● SOURCE DATA:
* * * *
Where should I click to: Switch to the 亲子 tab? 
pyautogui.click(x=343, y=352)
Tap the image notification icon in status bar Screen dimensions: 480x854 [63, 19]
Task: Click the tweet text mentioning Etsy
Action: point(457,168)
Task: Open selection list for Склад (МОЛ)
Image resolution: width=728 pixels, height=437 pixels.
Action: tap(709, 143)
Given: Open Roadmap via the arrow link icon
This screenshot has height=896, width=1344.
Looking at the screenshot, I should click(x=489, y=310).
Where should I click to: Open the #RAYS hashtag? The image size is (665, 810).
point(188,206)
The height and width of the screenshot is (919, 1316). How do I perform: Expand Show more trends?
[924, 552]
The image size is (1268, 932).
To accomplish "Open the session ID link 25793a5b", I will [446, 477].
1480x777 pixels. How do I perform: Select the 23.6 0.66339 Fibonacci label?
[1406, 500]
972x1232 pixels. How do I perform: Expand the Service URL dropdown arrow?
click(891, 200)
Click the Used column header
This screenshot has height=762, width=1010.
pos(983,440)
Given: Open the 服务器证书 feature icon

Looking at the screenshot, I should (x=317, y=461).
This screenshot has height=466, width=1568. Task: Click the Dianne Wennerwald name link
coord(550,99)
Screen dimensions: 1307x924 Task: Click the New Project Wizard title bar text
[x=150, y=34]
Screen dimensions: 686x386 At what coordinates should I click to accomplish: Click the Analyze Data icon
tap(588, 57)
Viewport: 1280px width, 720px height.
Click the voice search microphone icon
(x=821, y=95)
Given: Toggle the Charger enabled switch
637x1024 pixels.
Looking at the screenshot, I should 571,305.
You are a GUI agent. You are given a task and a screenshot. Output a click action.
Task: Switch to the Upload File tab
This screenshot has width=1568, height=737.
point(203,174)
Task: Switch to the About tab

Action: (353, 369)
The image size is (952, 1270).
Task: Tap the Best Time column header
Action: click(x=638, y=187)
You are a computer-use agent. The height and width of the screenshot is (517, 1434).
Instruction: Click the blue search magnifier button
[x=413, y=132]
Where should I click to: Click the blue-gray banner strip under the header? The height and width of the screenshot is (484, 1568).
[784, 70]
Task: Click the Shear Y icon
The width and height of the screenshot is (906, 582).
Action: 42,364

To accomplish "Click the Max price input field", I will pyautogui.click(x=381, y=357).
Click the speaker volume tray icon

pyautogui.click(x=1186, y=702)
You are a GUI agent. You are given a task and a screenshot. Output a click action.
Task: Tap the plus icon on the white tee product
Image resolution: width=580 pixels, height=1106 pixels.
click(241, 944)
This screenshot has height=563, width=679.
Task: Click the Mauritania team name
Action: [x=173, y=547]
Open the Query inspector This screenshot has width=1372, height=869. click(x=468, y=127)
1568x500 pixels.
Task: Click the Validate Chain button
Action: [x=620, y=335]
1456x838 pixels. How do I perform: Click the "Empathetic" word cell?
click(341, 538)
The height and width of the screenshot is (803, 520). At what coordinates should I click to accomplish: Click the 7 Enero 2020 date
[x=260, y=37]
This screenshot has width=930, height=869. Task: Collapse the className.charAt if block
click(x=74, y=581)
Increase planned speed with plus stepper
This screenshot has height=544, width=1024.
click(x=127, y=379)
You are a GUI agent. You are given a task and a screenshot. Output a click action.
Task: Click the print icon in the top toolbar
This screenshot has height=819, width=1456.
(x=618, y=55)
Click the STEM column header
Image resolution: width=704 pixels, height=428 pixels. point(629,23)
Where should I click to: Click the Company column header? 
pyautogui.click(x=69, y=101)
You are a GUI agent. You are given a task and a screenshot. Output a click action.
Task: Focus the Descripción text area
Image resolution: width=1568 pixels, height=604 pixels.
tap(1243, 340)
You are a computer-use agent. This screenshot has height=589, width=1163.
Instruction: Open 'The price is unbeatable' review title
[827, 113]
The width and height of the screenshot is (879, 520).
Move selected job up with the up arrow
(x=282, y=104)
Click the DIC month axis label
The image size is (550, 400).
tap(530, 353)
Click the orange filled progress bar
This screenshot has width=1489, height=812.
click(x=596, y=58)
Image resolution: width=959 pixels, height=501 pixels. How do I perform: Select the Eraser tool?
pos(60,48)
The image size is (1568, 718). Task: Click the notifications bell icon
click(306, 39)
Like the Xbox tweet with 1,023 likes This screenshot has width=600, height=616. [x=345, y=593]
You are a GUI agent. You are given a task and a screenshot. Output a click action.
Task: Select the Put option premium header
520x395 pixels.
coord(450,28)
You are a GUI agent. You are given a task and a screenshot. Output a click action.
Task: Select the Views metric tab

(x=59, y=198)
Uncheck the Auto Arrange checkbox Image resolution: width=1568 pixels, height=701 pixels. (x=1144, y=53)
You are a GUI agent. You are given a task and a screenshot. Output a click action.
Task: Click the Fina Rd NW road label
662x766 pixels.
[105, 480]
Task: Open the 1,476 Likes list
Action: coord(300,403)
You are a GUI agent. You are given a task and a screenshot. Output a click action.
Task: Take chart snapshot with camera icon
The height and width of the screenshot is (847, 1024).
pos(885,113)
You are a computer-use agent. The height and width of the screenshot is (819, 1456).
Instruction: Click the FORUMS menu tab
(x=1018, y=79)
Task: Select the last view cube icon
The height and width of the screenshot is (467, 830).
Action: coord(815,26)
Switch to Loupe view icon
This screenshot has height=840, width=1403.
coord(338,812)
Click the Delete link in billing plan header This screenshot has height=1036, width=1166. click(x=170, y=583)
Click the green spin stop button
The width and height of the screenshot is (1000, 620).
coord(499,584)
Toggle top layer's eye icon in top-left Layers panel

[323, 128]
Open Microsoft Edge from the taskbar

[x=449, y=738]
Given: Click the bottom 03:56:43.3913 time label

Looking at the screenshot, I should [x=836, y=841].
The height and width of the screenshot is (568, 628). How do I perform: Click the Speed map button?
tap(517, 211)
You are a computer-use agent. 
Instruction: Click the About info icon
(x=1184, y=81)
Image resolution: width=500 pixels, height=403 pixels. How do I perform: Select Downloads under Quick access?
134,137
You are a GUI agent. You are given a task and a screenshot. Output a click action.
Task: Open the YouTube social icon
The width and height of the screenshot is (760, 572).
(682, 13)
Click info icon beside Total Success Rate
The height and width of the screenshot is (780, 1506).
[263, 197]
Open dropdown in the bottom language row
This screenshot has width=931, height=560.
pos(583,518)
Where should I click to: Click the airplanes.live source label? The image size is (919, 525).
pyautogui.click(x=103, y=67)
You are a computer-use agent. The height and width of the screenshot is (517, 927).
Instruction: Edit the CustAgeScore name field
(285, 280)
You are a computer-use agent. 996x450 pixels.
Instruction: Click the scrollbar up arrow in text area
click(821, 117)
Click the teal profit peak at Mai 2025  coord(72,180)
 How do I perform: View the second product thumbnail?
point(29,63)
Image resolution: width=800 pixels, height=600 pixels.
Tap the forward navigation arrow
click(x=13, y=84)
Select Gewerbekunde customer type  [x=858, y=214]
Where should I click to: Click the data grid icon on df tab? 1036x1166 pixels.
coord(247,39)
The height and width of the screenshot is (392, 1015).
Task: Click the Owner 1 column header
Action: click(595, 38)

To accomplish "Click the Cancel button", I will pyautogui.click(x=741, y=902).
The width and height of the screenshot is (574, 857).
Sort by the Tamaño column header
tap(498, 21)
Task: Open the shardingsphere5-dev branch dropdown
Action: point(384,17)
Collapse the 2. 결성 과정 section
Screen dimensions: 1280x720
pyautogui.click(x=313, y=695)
* * * *
Some lines above contain the word "will". Copy each of them.

● YOUR SOLUTION:
To accomplish "Open the session ID link 25793a5b", I will [446, 477].
To accomplish "Click the Max price input field", I will pyautogui.click(x=381, y=357).
To accomplish "Click the Cancel button", I will pyautogui.click(x=741, y=902).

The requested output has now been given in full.